Stump, D-Buchanan County, said he's received calls and e-mails from people living throughout the United States thanking him for attempting to raise awareness of a critter that's not exactly a publicity hound: the endangered Virginia big-eared bat.
Stump is sponsoring legislation (HB 2579) to make the 3- to 4-inch-long cave dweller with - surprise, surprise - unusually long ears Virginia's official state bat.
"You would think I was running for president," Stump said about the support he's gotten from bat-lovers nationwide.
On Wednesday, the big-eared bat bill continued its glide through the General Assembly by picking up the endorsement of the Senate General Laws Committee. All that's left is approval from the full Senate and Gov. Mark Warner to put the big-eared bat on par with the cardinal (the state bird) and the square dance (the state dance).
There are an estimated 1,500 to 2,200 Virginia big-eared bats in the state, all of them living in the counties of Tazewell, Bland, Bath, Highland, Rockbridge and Shenandoah. The only other state with an official bat is Texas.

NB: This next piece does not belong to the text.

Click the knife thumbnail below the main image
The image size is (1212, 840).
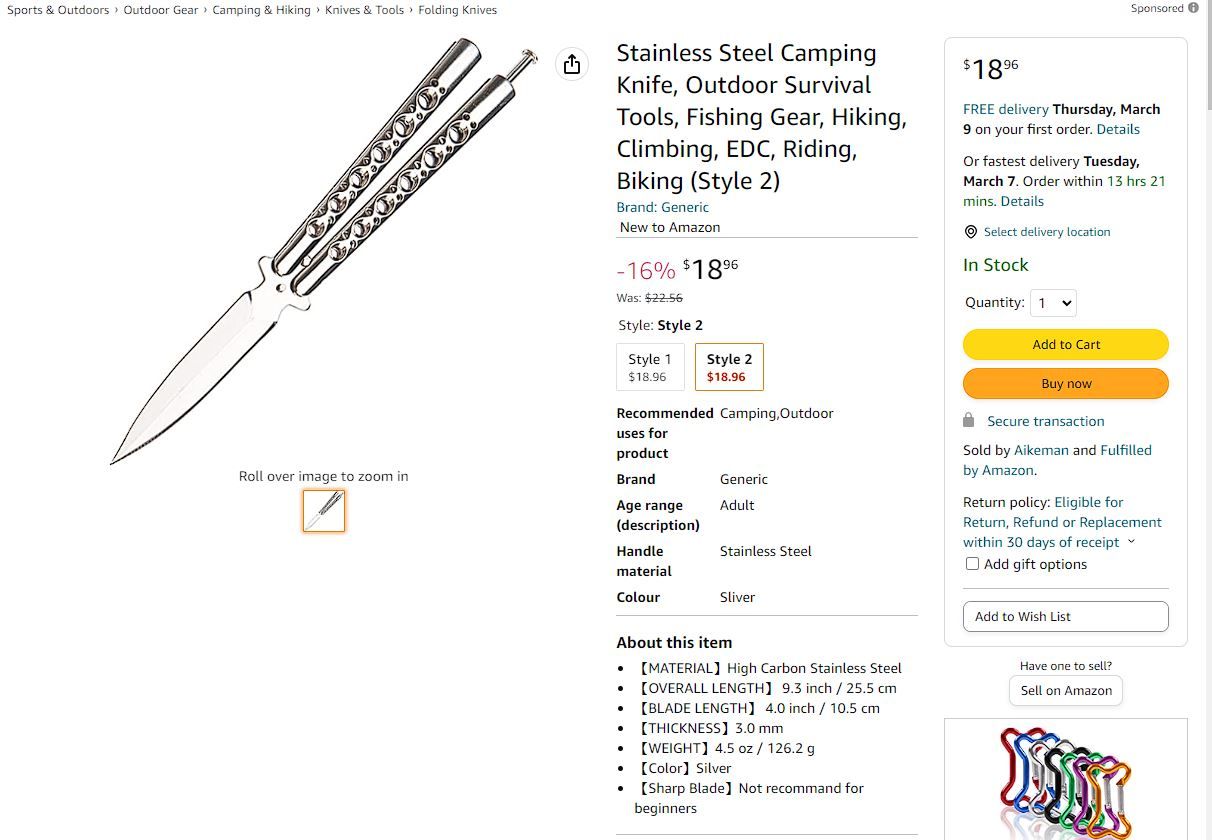[x=323, y=511]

Stump introduced the bill at the request of the Virginia Cave Board, which has a mission of educating the public about cave life-forms. Board member Claire Ward said the Virginia big-eared seemed like the ideal candidate for the designation because of its name and its status as a federally endangered species.
Bill would speed up reviews of impact studies
Environmental impact studies of highway projects could be expedited under legislation passed this week by the House of Delegates.
The House on Tuesday passed a bill (HB 1602) mandating timely reviews of various environmental permit applications required for road-building projects. Under the legislation, sponsored by Del. William Fralin, R-Roanoke, agencies that issue permits under the state's conservation, tidal fisheries and habitat, game and wildlife, and water quality laws would have to act on an application within six months or decide to hold a public meeting or hearing. A decision on an application would be made no later than 90 days after the hearing.
The measure passed the House by a vote of 86-12 and now goes to the state Senate.